▶ **Exercise details**
Only a slice of the listing below is wanted. Retype the lines from the one containing "Image resolution: width=2576 pixels, height=1310" through the one containing "agent. This screenshot has height=1080, width=1920.", exactly, both ends included.

▶ **Records for the exercise**

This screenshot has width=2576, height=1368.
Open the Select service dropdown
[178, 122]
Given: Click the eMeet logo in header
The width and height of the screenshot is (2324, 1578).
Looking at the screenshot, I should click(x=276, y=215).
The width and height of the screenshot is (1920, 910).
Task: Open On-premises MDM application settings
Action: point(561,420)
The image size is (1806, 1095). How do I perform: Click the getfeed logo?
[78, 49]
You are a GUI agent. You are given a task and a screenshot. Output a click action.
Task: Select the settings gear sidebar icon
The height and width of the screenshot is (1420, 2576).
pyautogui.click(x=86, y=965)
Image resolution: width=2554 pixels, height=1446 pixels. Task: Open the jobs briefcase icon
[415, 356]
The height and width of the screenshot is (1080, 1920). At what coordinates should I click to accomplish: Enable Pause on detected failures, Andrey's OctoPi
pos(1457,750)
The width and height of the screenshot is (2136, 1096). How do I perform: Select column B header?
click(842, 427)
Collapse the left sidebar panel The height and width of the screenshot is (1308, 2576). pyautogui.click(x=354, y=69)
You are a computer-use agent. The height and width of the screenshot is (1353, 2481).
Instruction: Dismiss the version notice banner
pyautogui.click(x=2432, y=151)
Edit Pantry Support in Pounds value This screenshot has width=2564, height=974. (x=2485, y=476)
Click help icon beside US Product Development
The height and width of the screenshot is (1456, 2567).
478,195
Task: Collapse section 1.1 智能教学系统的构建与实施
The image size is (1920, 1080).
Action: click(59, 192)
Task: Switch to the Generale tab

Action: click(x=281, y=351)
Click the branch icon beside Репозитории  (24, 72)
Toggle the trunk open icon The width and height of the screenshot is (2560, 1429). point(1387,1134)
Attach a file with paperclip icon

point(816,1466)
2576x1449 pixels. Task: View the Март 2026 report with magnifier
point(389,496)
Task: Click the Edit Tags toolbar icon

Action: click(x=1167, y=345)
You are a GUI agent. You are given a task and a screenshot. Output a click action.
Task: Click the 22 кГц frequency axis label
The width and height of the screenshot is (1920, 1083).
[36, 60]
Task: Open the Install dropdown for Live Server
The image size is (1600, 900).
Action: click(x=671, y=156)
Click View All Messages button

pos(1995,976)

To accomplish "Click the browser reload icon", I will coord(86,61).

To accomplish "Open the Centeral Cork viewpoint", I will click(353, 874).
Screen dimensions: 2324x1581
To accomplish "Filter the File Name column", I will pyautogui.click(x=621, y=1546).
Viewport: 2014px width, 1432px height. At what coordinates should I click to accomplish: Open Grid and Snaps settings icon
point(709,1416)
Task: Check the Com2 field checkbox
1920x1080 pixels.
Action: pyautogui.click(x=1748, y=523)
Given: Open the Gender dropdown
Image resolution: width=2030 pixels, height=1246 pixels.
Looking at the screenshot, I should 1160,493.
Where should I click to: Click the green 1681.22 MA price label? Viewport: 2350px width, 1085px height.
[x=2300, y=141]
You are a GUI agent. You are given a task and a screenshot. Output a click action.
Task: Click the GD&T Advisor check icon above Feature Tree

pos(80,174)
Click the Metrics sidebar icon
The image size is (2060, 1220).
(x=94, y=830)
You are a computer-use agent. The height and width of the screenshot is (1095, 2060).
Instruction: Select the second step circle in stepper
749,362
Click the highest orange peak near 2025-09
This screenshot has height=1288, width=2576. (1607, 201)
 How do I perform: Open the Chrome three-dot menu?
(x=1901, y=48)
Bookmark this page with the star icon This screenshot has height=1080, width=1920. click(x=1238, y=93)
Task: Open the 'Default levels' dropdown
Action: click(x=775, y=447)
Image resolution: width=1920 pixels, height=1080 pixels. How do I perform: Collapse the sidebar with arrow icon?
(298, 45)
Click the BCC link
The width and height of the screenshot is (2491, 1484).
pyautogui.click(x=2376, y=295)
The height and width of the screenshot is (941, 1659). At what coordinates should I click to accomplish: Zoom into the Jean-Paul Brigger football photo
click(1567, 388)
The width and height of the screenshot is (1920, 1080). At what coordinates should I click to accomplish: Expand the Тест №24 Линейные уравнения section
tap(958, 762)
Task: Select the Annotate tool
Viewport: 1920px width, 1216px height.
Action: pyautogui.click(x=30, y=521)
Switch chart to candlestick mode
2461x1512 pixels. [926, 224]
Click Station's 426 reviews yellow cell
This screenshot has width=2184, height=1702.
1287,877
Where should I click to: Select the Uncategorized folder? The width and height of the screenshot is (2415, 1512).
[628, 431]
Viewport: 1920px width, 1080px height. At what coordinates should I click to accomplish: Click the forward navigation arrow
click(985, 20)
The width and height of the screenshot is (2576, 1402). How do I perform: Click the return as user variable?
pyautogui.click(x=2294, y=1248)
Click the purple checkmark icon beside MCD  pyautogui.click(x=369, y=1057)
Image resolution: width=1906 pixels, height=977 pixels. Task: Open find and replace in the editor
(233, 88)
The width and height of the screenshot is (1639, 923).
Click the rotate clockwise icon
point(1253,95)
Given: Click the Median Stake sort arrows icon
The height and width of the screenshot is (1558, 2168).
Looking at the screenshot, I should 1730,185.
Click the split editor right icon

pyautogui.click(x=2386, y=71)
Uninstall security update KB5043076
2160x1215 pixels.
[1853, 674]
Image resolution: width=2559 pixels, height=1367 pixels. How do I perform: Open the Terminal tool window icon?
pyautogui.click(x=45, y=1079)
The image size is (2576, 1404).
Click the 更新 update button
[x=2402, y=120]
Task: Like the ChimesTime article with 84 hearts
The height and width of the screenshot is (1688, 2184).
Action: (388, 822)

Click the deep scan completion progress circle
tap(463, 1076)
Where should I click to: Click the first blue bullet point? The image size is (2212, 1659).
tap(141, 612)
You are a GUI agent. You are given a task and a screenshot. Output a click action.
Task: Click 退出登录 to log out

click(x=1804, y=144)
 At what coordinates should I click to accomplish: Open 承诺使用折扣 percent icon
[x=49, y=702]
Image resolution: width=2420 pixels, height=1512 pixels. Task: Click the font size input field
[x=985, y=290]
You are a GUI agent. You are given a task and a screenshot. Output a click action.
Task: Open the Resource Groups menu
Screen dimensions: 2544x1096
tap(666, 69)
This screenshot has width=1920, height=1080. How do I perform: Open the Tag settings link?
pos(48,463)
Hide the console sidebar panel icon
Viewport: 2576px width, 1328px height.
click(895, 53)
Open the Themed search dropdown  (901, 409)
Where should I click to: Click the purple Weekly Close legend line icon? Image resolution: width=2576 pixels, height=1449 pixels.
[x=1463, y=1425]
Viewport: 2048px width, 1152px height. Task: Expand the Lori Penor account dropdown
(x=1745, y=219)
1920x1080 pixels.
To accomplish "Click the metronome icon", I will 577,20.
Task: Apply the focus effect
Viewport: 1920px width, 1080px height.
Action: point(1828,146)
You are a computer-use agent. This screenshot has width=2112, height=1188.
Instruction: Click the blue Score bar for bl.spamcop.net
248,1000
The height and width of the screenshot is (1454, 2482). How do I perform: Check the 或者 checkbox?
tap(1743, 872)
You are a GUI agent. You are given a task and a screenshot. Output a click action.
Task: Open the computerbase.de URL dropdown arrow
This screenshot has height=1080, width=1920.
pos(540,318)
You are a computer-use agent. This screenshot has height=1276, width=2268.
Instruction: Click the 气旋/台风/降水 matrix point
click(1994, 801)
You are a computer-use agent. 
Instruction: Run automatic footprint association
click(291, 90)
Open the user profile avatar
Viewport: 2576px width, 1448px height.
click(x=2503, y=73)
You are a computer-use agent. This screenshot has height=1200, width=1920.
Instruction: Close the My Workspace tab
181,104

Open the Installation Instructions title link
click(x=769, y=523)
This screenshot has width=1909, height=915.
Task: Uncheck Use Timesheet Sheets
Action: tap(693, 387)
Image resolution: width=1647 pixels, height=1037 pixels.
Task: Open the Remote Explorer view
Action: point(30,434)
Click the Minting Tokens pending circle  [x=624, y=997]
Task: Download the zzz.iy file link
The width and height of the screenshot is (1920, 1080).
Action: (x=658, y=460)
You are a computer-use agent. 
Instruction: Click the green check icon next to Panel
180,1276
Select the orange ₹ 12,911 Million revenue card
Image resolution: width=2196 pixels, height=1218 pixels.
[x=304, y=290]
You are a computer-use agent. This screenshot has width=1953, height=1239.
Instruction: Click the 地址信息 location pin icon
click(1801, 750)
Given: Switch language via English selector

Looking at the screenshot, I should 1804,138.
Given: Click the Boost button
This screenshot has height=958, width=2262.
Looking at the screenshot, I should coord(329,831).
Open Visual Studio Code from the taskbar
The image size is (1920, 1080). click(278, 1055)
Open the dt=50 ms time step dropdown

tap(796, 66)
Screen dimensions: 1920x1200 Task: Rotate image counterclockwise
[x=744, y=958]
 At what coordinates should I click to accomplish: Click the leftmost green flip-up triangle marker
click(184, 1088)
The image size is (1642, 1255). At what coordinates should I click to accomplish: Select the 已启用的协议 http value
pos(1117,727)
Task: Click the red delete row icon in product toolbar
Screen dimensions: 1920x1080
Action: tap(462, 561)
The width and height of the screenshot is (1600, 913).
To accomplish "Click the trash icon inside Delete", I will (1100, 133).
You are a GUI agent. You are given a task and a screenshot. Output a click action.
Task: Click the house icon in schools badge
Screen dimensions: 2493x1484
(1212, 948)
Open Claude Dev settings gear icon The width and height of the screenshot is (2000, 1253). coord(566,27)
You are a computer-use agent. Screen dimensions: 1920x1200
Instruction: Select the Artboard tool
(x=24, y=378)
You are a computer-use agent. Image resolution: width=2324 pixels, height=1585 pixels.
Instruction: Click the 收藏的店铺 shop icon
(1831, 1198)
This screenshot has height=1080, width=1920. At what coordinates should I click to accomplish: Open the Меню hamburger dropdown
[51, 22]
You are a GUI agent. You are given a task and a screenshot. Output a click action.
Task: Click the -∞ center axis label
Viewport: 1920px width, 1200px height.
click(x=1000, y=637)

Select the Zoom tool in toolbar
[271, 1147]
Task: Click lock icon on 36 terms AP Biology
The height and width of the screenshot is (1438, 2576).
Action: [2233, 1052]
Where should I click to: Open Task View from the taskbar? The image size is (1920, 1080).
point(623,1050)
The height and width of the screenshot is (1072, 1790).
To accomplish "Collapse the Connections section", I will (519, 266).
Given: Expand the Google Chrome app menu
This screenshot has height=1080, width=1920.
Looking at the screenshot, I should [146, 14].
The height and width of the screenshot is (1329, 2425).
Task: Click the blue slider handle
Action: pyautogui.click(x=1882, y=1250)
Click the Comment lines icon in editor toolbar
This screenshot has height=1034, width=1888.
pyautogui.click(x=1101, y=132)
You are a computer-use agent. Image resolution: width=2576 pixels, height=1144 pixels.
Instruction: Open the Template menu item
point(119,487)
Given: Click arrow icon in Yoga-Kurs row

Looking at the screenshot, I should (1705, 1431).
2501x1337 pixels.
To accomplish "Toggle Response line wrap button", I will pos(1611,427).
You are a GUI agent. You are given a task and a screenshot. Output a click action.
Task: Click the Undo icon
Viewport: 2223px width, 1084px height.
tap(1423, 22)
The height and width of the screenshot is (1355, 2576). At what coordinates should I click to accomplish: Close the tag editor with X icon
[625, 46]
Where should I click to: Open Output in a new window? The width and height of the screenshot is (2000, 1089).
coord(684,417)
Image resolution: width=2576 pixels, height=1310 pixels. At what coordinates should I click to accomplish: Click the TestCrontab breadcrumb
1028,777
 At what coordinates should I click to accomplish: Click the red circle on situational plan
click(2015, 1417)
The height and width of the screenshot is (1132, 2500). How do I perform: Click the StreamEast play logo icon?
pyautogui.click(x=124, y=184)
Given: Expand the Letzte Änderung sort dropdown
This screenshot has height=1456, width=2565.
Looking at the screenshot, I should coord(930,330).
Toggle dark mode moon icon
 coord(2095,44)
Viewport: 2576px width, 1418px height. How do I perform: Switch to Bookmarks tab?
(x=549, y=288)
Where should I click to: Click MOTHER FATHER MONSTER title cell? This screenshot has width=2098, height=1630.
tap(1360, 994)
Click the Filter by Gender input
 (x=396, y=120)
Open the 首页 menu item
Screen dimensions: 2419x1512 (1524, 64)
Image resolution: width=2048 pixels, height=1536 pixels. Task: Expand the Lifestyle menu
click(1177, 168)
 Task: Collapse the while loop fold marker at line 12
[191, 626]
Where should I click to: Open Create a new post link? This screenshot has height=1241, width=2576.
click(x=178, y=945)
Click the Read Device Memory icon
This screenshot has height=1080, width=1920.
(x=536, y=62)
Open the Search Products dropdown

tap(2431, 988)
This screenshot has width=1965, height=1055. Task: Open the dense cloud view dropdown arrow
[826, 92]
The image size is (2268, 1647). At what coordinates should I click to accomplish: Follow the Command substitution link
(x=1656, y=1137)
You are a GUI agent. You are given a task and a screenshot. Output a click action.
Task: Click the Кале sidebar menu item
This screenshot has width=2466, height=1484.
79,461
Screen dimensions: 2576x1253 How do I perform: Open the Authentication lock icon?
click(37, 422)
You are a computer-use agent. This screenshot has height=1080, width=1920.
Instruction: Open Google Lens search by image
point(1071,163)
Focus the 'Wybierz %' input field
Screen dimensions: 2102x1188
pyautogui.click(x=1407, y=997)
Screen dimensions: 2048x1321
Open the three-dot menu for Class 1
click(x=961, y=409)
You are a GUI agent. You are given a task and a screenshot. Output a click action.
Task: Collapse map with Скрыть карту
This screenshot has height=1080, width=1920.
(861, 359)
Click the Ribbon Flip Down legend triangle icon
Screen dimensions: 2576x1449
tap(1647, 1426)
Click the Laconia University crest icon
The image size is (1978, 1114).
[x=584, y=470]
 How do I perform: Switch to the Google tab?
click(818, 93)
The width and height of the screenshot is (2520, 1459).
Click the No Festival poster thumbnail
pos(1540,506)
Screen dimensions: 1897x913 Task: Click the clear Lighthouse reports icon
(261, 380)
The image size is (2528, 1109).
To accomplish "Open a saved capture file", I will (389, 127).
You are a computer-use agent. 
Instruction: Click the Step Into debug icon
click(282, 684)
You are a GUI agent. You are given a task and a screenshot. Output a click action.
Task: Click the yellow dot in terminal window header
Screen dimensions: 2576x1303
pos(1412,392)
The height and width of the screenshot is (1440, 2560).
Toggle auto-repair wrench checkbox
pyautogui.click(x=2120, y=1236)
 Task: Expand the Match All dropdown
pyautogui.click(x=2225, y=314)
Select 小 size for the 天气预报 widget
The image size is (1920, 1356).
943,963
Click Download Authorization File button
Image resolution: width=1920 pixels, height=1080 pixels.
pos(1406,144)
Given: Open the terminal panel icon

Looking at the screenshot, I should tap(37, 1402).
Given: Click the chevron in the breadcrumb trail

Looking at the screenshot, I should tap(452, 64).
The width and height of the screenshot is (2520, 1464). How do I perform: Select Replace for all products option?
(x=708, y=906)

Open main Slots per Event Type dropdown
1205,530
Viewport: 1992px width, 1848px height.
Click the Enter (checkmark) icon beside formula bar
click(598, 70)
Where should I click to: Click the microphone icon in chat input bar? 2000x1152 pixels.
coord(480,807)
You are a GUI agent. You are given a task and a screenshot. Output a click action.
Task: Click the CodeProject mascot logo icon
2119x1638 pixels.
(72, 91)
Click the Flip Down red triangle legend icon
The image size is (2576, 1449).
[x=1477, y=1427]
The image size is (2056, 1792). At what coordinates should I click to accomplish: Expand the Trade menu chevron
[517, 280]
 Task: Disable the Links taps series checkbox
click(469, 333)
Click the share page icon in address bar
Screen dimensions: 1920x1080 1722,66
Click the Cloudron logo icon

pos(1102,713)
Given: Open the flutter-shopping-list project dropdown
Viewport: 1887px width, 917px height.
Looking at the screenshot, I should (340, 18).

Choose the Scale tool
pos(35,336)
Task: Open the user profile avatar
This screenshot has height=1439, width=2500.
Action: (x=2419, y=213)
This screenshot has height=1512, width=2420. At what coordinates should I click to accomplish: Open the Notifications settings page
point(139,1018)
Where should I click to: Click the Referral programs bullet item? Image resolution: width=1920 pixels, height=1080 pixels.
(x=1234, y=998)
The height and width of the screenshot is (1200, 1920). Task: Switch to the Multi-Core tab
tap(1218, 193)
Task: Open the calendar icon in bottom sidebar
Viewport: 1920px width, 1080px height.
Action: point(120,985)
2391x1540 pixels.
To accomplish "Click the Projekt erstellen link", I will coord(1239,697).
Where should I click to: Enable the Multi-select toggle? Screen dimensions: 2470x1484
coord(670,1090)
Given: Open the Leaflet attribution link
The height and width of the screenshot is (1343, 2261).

▶ **Output below**
Image resolution: width=2576 pixels, height=1310 pixels. At what coordinates should I click to accomplish: Click the TestCrontab breadcrumb
1028,777
 At what coordinates should I click to accomplish: Click the red circle on situational plan
click(2015, 1417)
The height and width of the screenshot is (1132, 2500). How do I perform: Click the StreamEast play logo icon?
pyautogui.click(x=124, y=184)
Given: Expand the Letzte Änderung sort dropdown
This screenshot has height=1456, width=2565.
Looking at the screenshot, I should coord(930,330).
Toggle dark mode moon icon
 coord(2095,44)
Viewport: 2576px width, 1418px height. How do I perform: Switch to Bookmarks tab?
(x=549, y=288)
Where should I click to: Click MOTHER FATHER MONSTER title cell? This screenshot has width=2098, height=1630.
tap(1360, 994)
Click the Filter by Gender input
 (x=396, y=120)
Open the 首页 menu item
Screen dimensions: 2419x1512 (1524, 64)
Image resolution: width=2048 pixels, height=1536 pixels. Task: Expand the Lifestyle menu
click(1177, 168)
 Task: Collapse the while loop fold marker at line 12
[191, 626]
Where should I click to: Open Create a new post link? This screenshot has height=1241, width=2576.
click(x=178, y=945)
Click the Read Device Memory icon
This screenshot has height=1080, width=1920.
(x=536, y=62)
Open the Search Products dropdown

tap(2431, 988)
This screenshot has width=1965, height=1055. Task: Open the dense cloud view dropdown arrow
[826, 92]
The image size is (2268, 1647). At what coordinates should I click to accomplish: Follow the Command substitution link
(x=1656, y=1137)
You are a GUI agent. You are given a task and a screenshot. Output a click action.
Task: Click the Кале sidebar menu item
This screenshot has width=2466, height=1484.
79,461
Screen dimensions: 2576x1253 How do I perform: Open the Authentication lock icon?
click(37, 422)
You are a computer-use agent. This screenshot has height=1080, width=1920.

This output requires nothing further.